|Presbytery executive steps down, leaves ministry, after saying he's gay|
|Written by Leslie Scanlon|
|Friday, 20 July 2001 00:00|
A few weeks ago, with the 213th General Assembly of the PC(USA) fast approaching, Bill Hawley knew what he had to do. He didn't think he'd survive the agony of another Assembly fractured over the question of ordaining gays and lesbians. His blood pressure was sky-high. |
It would cost him his job, but it was time to come out of the closet.
Just before the 213th General Assembly convened June 9 in Louisville, Bill Hawley -- a presbytery executive for the last three years in upstate New York -- announced he was gay and resigned his job. Although he had been an ordained Presbyterian minister for 18 years, Hawley felt that the only way he could stay in the ministry, in a denomination that forbids the ordination of non-celibate gays and lesbians, was to deny in public who he was in private.
"It had gotten to the point where I could not do that any longer," Hawley said in an interview. "It was something that was building for a long time. I had just gotten to the point where I could no longer take the stress of living in the closet."
For Hawley, keeping the secret meant not feeling safe. He couldn't tell his family or the people he worked with about an important part of his own identity, and he couldn't tell his gay friends about his work as a minister. Because he couldn't confide in people, he couldn't ask for their support. He felt he should speak out about his denomination's policy, but couldn't without risking his career. He felt increasingly isolated.
"Last year's Assembly nearly killed me," Hawley said, remembering having to listen to "people's hateful, ignorant remarks about homosexuality or sexual orientation. I don't think there's anybody -- maybe there's a few people -- who will choose" to be gay or lesbian. But for most people, "the struggles, the challenges, of being gay or lesbian are difficult enough that no one would choose it. You either are or you aren't."
Ironically, just days after Hawley made his announcement and quit, the 213th General Assembly voted to recommend ending the denomination's ban on ordaining gays and lesbians -- a proposed change in the church's Constitution that the denomination's 173 presbyteries now will be asked to vote up or down. Some have asked Hawley if he wished he'd waited, given there's a chance the policy may now change.
He says he couldn't -- he literally felt he was being torn apart. Now he feels free to tell his story -- to speak to the presbyteries about "the pain and the struggle" of homosexuals who feel called to ministry, and don't feel welcome to serve.
Hawley, 42, said he didn't realize he was gay when he chose to enter the ministry. He figured that out about six years ago, but said, "I should have known a long time before."
Although he could have tried both to come out and to keep his job -- the Constitution forbids the ordination of people who are not married and not celibate, and Hawley is not currently involved in a relationship -- Hawley chose, as a matter of "personal integrity and honesty," to set aside his ordination as well.
Hawley said he has felt called to serve the church in ministry since he was a young man studying at the University of Scranton, a Jesuit school.
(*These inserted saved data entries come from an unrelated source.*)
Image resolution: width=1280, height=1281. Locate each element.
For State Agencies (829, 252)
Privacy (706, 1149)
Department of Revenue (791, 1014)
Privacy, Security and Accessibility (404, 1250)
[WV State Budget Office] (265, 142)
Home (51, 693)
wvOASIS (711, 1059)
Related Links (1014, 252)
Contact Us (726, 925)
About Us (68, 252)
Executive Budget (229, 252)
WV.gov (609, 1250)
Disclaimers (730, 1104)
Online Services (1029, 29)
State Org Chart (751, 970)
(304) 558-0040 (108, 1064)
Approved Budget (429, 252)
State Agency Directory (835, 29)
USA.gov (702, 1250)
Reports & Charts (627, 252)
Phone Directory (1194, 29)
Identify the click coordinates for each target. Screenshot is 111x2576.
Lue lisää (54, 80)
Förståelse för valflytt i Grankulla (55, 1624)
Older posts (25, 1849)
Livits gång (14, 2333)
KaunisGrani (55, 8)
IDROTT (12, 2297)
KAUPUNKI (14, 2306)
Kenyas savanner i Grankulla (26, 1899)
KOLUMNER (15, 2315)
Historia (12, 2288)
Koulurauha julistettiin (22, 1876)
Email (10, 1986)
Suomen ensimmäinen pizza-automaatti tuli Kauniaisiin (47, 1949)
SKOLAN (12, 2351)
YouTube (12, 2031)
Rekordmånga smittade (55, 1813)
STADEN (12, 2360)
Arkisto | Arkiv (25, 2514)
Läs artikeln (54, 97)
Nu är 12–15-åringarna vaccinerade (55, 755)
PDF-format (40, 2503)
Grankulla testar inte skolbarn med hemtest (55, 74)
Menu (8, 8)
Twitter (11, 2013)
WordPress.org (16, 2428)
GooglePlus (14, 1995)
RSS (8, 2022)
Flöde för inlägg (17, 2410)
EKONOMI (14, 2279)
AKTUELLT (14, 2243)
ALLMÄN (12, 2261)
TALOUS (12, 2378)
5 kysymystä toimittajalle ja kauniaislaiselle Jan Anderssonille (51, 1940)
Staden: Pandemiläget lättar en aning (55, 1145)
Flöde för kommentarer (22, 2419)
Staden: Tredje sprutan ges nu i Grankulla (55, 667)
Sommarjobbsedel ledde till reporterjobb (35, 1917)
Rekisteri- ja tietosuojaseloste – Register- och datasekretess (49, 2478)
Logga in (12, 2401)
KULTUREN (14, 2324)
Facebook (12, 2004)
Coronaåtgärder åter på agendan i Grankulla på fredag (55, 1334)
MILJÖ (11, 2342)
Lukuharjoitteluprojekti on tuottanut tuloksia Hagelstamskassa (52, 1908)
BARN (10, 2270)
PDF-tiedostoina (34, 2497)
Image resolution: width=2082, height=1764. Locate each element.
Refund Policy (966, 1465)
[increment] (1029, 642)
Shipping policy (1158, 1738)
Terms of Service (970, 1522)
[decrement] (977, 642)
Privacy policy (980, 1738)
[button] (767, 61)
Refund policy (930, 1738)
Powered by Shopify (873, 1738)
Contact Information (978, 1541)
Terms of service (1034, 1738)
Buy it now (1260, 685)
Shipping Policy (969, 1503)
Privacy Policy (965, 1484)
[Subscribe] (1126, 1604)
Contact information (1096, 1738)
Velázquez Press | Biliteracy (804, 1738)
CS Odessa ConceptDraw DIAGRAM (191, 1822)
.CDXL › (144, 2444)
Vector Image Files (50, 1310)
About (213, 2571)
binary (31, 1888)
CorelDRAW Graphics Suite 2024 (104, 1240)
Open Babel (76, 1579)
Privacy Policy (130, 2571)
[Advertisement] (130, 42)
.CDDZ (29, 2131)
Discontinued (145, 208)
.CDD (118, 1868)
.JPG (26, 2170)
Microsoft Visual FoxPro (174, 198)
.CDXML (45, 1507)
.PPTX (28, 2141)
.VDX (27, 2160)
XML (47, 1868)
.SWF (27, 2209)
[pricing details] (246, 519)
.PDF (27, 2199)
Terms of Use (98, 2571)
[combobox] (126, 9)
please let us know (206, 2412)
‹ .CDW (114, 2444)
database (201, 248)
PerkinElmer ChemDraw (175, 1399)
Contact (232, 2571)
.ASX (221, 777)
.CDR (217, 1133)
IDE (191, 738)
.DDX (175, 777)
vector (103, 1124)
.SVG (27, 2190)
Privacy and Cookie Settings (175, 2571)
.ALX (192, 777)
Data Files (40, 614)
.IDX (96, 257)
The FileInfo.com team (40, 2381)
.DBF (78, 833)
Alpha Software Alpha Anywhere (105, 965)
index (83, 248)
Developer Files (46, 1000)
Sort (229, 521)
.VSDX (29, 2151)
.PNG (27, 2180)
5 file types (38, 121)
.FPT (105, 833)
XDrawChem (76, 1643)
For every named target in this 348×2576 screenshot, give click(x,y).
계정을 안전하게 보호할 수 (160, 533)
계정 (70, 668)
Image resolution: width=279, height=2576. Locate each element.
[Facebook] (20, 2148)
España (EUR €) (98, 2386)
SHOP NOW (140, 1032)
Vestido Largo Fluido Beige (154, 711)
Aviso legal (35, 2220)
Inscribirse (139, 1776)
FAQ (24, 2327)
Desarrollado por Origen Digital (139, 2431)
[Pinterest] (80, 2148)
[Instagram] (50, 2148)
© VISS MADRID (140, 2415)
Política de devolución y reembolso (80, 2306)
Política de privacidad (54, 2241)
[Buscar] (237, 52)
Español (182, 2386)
Instead of dropping out of church in college, as many young people do, he became deeply involved in both Catholic and Presbyterian congregations -- doubling his time in church, essentially -- and was accepted at Princeton Seminary while still a junior in college.
"There were affirmations of my ministry all along the way," Hawley said, as he received his first call to parish work directly out of seminary, and then became more involved over the years in presbytery work in Kiskiminetas and Hudson River presbyteries, finally being named executive presbyter of Genesee Valley Presbytery three years ago.
According to Hawley, Genesee Valley is theologically diverse. It includes both More Light congregations, which advocate the full inclusion of gays and lesbians in church life, and conservative churches where many believe that the Bible forbids the ordination of homosexuals.
After he resigned, Hawley said, his blood pressure dropped dramatically. "I've gotten a lot of letters of support and encouragement," he said, "and a lot of them have come from conservatives, who are very clear their position has not changed, yet they are grateful for my integrity, they're thankful for my ministry," and they wish him well as he moves into other work.
Hawley is grateful for the kind words of those who disagree with him. He knows that several gay commissioners spoke out at this year's General Assembly, and he hopes for healing for those within the PC(USA) who are homosexual and still in the closet.
Hawley said he doesn't know what kind of work he'll do next. He's looking for a job, perhaps in accounting or non-profit consulting. Whatever happens, "I can be who I am now," he said. If the church changes its Constitution, he'll consider returning to the ministry.